I ran a vulnerability scan on my application using Burp suite. Some of my input fields can take HTML code (e.g. <script>alert("exploited")</script>) and it will be displayed as text but never executed as HTML or script. To be specific it is stored as a string and is always treated as such.

Please find below screenshot:

Screenshot of JS code displayed as text on webpage.
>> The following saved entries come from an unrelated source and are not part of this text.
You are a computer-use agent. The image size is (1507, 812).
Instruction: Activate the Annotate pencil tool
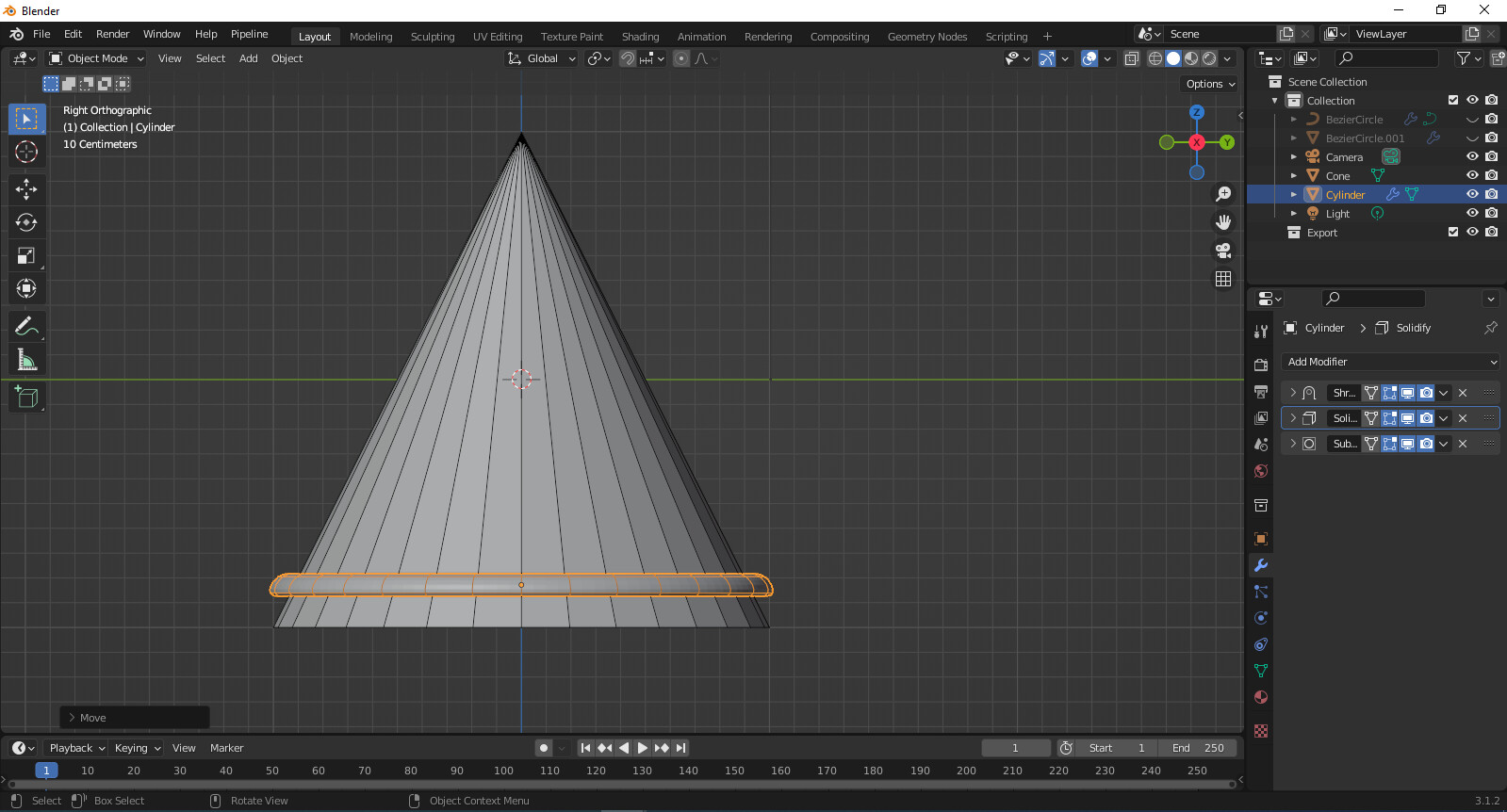pos(26,327)
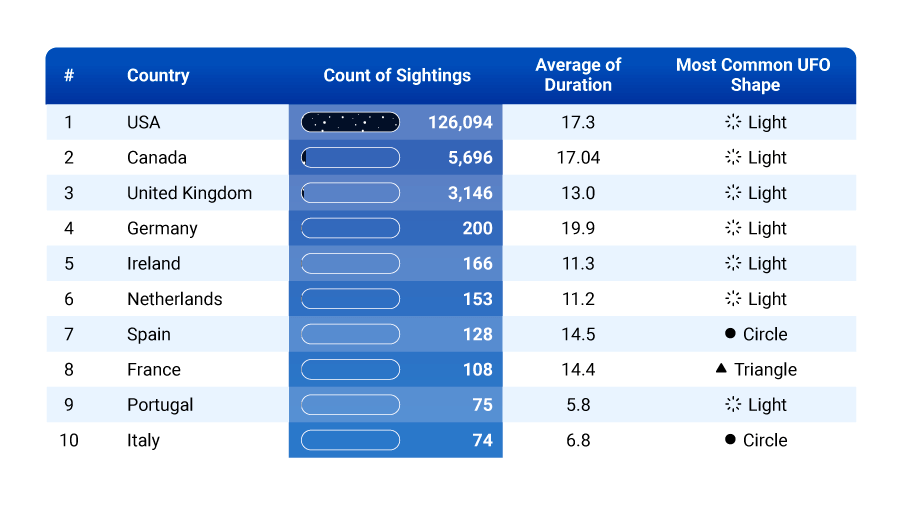Viewport: 900px width, 506px height.
Task: Click the Canada sightings data bar
Action: tap(351, 157)
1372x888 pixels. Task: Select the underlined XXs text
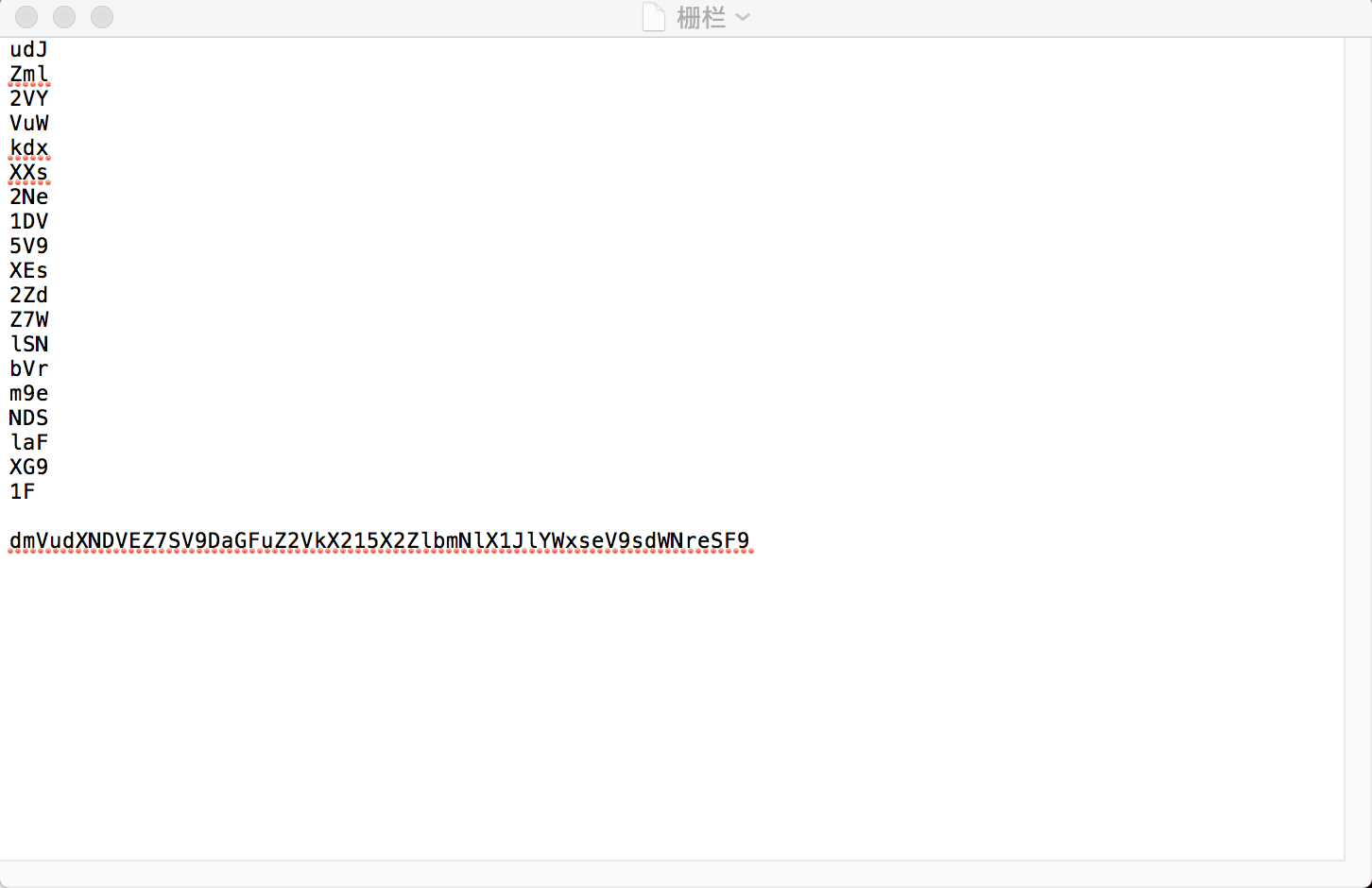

I believe this cannot be treated as XSS vulnerability, since the script never really gets executed. Is that correct, or am I vulnerable here?

  • 1
    Your question isn't clear to me. So input is displayed, but not executed? Or not "really" (what does that mean)? In that case, it's obviously not a vulnerability. Why would you believe that there would be an XSS vulnerability? Did Burp say so? If so, we need more information, especially how the actual HTML source code looks (is the input encoded, where is it, is it read out via JavaScript and operated on, etc). It's also unclear to me how alert("exploited") is HTML code. I'm voting to close for now as unclear.
    – tim
    Commented Jan 25, 2018 at 20:04

1 Answer 1


When this is the code the attacker tried to inject, then this is the intended behavior of a secure web application. The application apparently escaped the javascript code correctly and demonstrated the ability to output it as text without executing it. Note that <script>alert('you can also "inject" valid JavaScript code into Stackexchange without it getting executed by browsers of any other users')</script>.

A different solution would be to filter the user input to remove any "evil" characters like <, >, ' or ". But such solutions are only the second best, because they might result in unexpected behavior in form of overblocking non-malicious input (What do you mean, my username can't be <'_'>?) or might not catch every "evil" character an attacker might come up with.